CMS will move forward with restructuring the way it pays hospices, resulting in the first major payment change in more than 30 years.
 
As a result, it’s expected that hospices with brief average lengths of stay will benefit financially while hospices with extremely long average lengths of stay will lose money, says Theresa Forster, vice president of hospice policy and programs for the National Association for Home Care & Hospice.
 
The 2016 final hospice payment rule, posted on the Federal Register July 31, says hospices will receive greater payments in the beginning and end of care for patients receiving routine home care (RHC), the basic level of care that the vast majority of hospice patients receive.
 
In the final rule, CMS announced there would be an add-on payment for hospices during the patient’s final week of life even if the patient was in a nursing facility or skilled nursing facility. In the proposed rule, the federal Medicare agency had said that add-on payments would not be provided for those patients.
 
Adding payments for hospice care in nursing facilities was welcome news for the hospice industry, which had argued additional payments for direct patient care at the end of life should occur regardless of location, Forster says.
 
In the final rule, CMS also decided to delay implementation of the payment restructuring from Oct. 1, 2015 until Jan. 1, 2016. It believes “state Medicaid agencies may encounter difficulties in making the necessary systems and software changes” by October.
 
Overall, hospices will see an estimated 1.1% increase — $160 million — in payments for the 2016 fiscal year.  By comparison, the 2015 rule included a 1.4% increase in Medicare’s hospice payments.
 
How will hospice payments change?
 
In 2015, hospices have been receiving a per-day reimbursement of $159.35 regardless of how much care they provide patients on any given day in RHC.
 
The new proposal creates different payment rates for RHC patients depending upon their length of stay. Beginning Jan. 1, 2016, hospices will be paid $186.84 per day during the first 60 days of care they provide. Beginning on day 61, they will be paid $146.83 per day.
 
The differing rates further CMS’ goal of more accurately aligning payments with visit intensity and the cost of care provided, CMS says.
 
The payment reform will be a good thing for many hospices, especially since “over the past couple of years we’ve seen a drop in the hospice length of stay pretty much across the country,” notes Julia Maroney, a senior manager with Simione Healthcare Consultants in Hamden, Conn.
 
Prior to Jan. 1, 2016, hospices will continue to be paid at a single rate.
 
Also, in conjunction with this payment change, CMS will provide a service intensity add-on (SIA) payment beginning Jan. 1, 2016 and beyond at the RHC level. CMS will give SIA payments to hospices providing direct patient care from registered nurses or social workers during the patient’s final week of life.
 
The maximum add-on will be as high as $157.48 per day. Hospices will receive $39.37 per hour for a maximum of four hours of labor, Forster says.
 
The SIA encourages hospices to visit patients at the end of life and addresses industry concerns that payments should be greater for days that require greater resources, CMS says.
 
The proposed rule had said that hospices wouldn’t receive the SIA payment for patients living in nursing facilities or skilled nursing facilities. That was due to concerns the HHS Office of Inspector General (OIG) and MedPAC showed with the provision of hospice care in such settings, CMS said.
 
But in comments to CMS about the proposed rule, MedPAC said add-on payments should be given to hospices providing care in nursing facilities — just like in other locations.
 
Although MedPAC believes providing hospice care in nursing facilities is less expensive than in homes, it told CMS that hospices should receive add-on payments regardless of the setting where care was provided. That’s because wherever patients are, MedPAC “would expect hospice patients to have an increased need for nursing support to manage their symptoms in the last days of life,” MedPAC said.
 
Other items in the hospice final rule
  • Hospices must report all diagnoses identified within initial and comprehensive assessments on hospice claims. This includes those diagnoses unrelated to patients’ terminal prognoses such as mental health conditions that might affect plans of care. Hospices must assess and provide care for patients’ identified psychosocial, emotional, physical and spiritual needs, CMS reminds.

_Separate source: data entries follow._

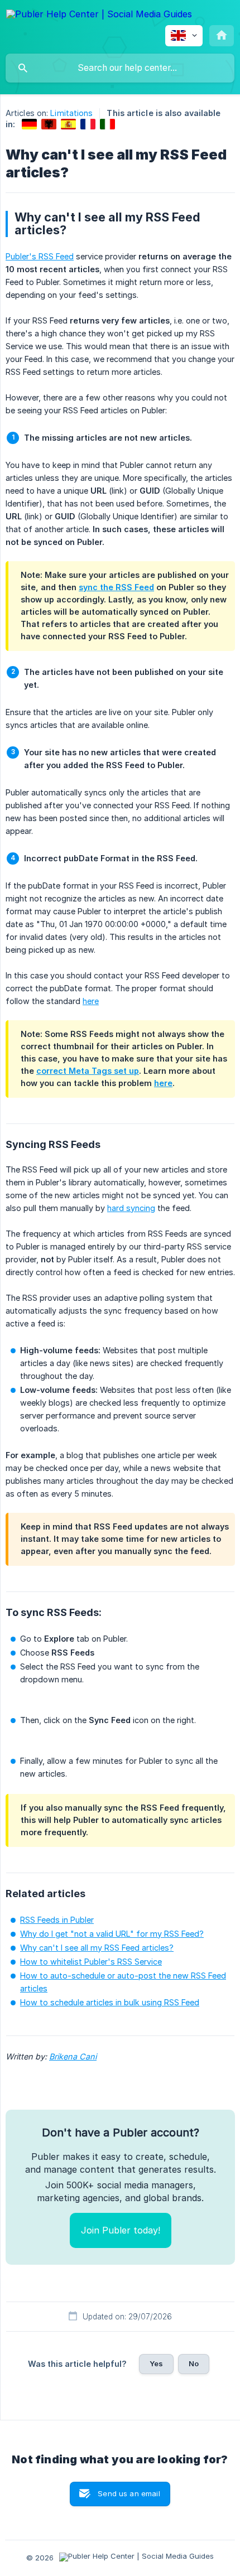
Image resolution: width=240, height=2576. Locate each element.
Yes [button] (156, 2363)
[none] (99, 16)
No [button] (194, 2363)
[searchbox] (120, 68)
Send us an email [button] (129, 2493)
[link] (29, 124)
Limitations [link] (71, 113)
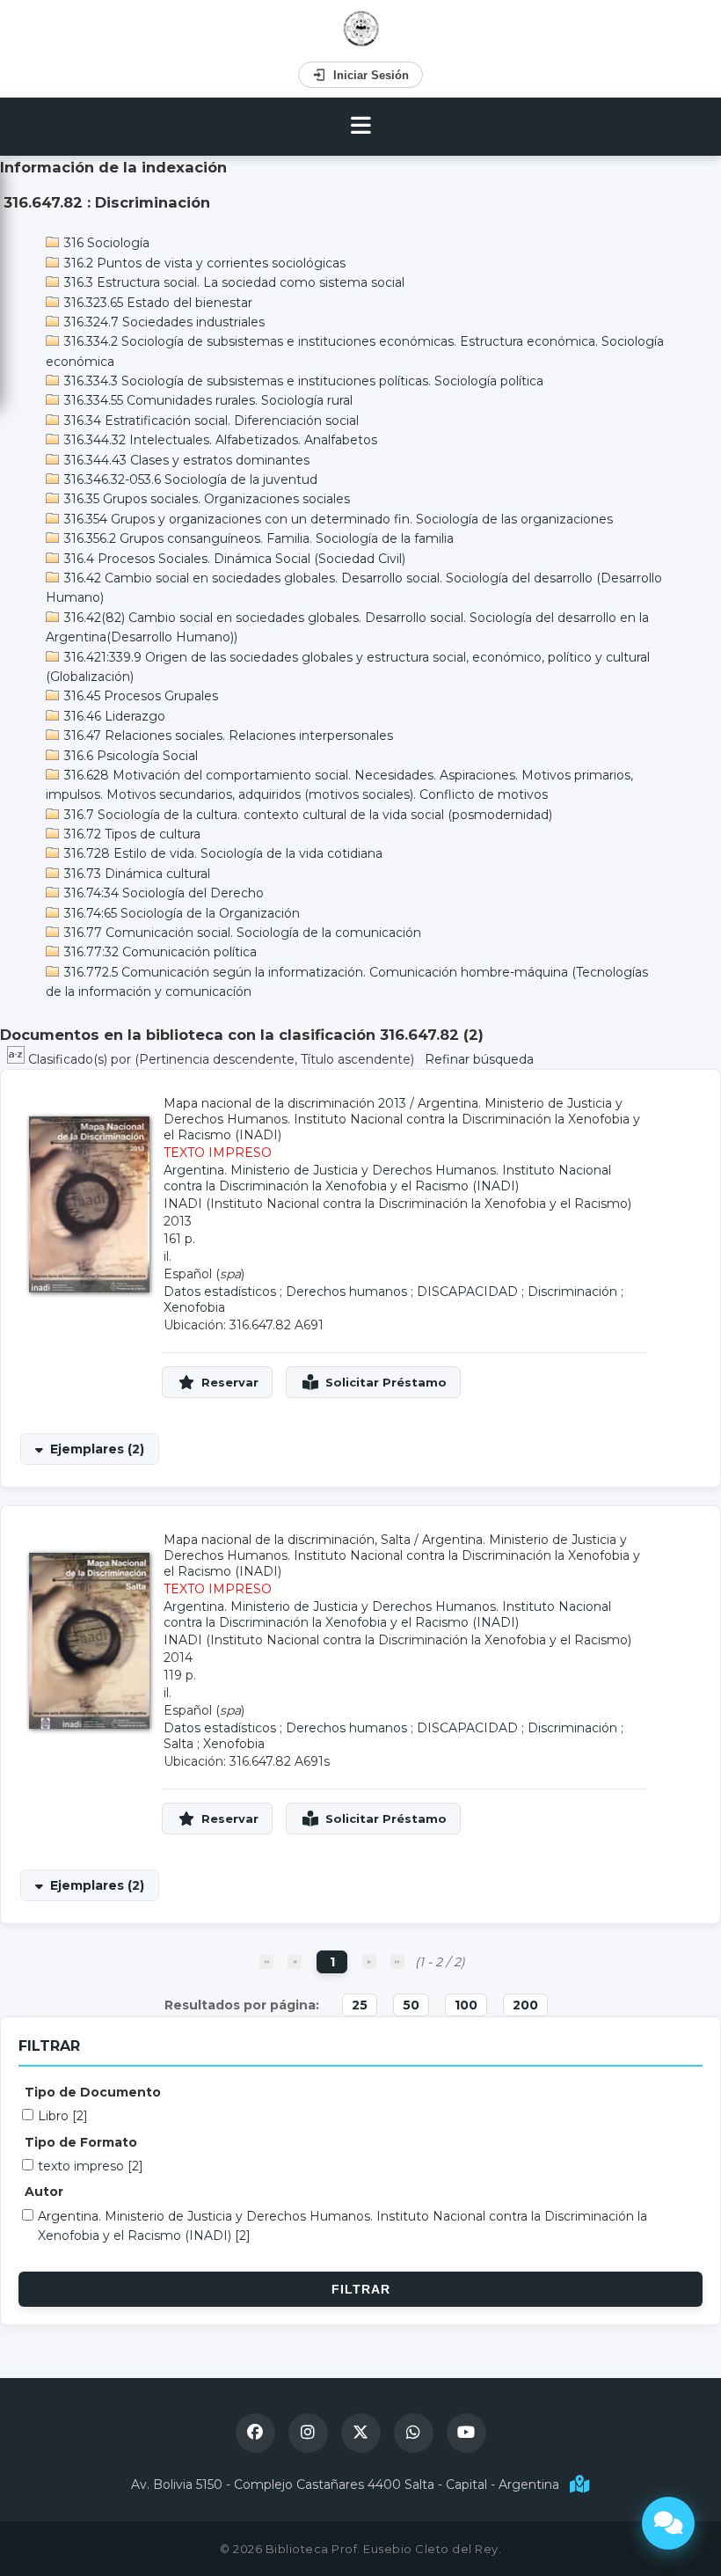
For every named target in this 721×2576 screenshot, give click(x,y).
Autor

  • CMS plans to release the contractor’s 2015 technical report later this year. The report from Abt Associates won’t contain a payment reform analysis but is expected to provide additional background information on aspects of hospice practice that CMS examined while deciding on payment changes, Forster says.
  • CMS discussed priority areas for future quality measure enhancement and development. The measures include: hospice team communication and coordination; responsiveness of hospice to patient and family care needs; and patient reported pain outcome measure that incorporates patient and/or proxy report regarding pain management. A more controversial area involved claims-based measures focused on care practice patterns including skilled visits in the last days of life, burdensome transitions of care for patients in and out of the hospice benefit and rates of live discharges. Many commenters expressed concern about CMS using claims data as a source for quality measures, and CMS said it appreciates those concerns. Concepts for future quality measures are under development, and further details will be discussed in future rulemaking, CMS says.